Thanks for the replies. According to your link and other sources on the web, plants can be left anywhere from 30 seconds to 15 minutes depending on who you ask!
🙂 Judging by what I've read so far I'd be tempted to try a 2-4 minute dip for the anubias and less for the cryptocoryne, maybe 40-60 seconds. I have several anubias bonsai plants so I might try dipping them for different lengths of time and report the results.
Algae outbreaks are because something in your tank isn't right, rather than being "unlucky" and some algae getting in. So you might just end up with a new algae farm regardless. You should probably focus on working out what's causing it (excessive light intensity and duration?). You can spot treat algae with liquid carbon without restarting your tank, too. But again it's not going to stay away unless you work out what's triggering it!
I used a DIY yeast system on my tank with fantastic results for the first 6 months. Then the long BBA started to creep in and maintenance was starting to take longer each week to clear it out. It's easy enough to remove manually, unlike the short-haired BBA which clings like grim death but the long version can be pulled out very easily. The problem is it comes back twice as hard afterwards!
I also squirted a dose of EasyCarbo on to affected areas with success. After a couple of treatments the algae would disappear for 2-3 weeks before colonising again. In the end there was too much of it all over the tank to keep this treatment up.

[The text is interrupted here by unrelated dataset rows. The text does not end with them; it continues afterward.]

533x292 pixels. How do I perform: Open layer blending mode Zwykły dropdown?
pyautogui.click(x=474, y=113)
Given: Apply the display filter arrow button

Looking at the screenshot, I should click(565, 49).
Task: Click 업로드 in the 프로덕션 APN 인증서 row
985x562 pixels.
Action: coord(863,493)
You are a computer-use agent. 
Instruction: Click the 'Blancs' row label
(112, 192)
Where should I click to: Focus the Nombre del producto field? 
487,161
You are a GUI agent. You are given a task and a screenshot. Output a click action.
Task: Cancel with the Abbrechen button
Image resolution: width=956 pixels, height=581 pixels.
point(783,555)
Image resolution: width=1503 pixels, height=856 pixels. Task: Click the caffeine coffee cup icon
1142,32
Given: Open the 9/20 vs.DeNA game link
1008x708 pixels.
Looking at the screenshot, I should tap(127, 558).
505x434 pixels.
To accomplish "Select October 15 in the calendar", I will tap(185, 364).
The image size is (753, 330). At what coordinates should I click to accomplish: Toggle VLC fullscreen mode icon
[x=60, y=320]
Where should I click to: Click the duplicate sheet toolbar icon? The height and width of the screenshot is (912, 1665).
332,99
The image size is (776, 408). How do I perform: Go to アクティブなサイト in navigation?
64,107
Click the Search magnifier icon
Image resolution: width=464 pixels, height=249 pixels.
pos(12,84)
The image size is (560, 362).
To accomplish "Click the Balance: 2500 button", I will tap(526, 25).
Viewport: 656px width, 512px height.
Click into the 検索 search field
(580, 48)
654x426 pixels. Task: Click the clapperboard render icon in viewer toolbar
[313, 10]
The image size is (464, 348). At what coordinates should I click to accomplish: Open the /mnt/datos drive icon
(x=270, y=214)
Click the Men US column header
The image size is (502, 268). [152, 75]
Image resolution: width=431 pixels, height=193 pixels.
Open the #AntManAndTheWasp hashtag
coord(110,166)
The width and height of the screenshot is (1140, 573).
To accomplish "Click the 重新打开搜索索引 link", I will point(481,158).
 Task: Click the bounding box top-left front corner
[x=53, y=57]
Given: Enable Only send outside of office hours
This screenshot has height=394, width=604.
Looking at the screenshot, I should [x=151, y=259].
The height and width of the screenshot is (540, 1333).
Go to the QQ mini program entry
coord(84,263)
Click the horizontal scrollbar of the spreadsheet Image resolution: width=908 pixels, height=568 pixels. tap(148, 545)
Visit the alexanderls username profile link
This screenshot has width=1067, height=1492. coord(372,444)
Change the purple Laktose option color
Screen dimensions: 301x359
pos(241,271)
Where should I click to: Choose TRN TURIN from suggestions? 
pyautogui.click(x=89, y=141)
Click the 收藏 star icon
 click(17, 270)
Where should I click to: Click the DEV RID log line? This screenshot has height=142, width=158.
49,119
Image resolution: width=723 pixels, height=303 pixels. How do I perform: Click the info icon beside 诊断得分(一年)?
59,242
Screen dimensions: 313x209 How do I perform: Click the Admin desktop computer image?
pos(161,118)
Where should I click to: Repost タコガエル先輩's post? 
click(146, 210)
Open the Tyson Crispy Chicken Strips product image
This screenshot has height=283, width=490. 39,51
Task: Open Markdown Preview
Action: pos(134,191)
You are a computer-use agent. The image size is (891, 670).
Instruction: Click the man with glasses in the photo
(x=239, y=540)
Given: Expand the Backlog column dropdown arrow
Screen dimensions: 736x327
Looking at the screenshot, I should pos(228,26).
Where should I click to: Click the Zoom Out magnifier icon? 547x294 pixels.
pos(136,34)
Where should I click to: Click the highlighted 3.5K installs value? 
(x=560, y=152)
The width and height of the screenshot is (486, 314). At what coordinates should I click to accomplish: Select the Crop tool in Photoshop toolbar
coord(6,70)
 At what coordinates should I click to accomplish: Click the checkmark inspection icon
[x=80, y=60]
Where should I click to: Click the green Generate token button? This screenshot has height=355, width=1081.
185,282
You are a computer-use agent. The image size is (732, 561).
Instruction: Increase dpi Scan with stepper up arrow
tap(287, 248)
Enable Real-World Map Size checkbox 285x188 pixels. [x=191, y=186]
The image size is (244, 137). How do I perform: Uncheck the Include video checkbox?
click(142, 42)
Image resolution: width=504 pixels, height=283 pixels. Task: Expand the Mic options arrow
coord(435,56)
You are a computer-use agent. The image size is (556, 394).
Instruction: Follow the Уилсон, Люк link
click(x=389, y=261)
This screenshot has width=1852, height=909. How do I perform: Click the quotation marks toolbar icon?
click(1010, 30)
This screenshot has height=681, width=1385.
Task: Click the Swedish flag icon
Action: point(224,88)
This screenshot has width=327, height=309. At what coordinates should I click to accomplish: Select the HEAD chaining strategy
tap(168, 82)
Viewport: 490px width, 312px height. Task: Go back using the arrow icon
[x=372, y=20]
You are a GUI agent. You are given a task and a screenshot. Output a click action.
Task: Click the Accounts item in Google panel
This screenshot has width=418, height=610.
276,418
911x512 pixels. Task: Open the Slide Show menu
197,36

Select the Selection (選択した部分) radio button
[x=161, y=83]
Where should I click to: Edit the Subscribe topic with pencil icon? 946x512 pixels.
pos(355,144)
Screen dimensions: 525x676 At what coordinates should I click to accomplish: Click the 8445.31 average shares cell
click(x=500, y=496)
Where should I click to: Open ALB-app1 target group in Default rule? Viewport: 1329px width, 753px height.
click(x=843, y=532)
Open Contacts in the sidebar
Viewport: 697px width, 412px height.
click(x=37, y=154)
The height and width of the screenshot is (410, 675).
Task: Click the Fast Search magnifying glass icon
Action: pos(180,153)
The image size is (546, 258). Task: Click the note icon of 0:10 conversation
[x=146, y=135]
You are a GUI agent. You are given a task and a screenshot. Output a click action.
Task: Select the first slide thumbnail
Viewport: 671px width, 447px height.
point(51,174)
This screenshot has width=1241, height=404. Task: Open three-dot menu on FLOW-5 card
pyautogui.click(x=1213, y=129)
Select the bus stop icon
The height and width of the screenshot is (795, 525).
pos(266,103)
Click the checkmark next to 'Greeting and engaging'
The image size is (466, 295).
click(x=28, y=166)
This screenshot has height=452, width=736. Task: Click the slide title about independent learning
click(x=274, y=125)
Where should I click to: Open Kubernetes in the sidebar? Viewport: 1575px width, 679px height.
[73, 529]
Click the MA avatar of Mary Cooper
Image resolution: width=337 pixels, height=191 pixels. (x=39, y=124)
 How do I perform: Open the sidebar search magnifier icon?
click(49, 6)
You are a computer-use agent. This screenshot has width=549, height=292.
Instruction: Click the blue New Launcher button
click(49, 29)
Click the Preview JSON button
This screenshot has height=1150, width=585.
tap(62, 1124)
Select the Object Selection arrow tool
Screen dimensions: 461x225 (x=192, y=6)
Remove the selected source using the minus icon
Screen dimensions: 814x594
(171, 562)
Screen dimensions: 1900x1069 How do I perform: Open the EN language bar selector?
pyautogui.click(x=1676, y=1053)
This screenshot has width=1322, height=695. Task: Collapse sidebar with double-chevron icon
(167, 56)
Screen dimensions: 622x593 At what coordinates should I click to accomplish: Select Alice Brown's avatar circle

I spent hours each week for month battling this algae but it was demoralizing coming back from holidays to find all my hard work undone. Earlier this year I blamed the yeast for unstable CO2 levels and unplugged it to see what would happen. I was hoping my plants (all easy, undemanding plants) would survive without CO2 and the BBA would perish. Instead the algae has thrived, half of my plants are dead and the tank looks a mess.
So I was thinking of investing in a pressurized CO2 system and starting from scratch. I'm weighing up the costs and options now. Hopefully a stable CO2 supply will have better results. I'm scared of adding CO2 to the tank in its current state, with poorly plants and strongly established algae, I'd probably just make things worse, so I reckon I need to bleach or discard everything in the tank first.
For info, my lights are T8's with reflectors (now removed) and only on for 6-8 hours a day so I don't think I have too much light.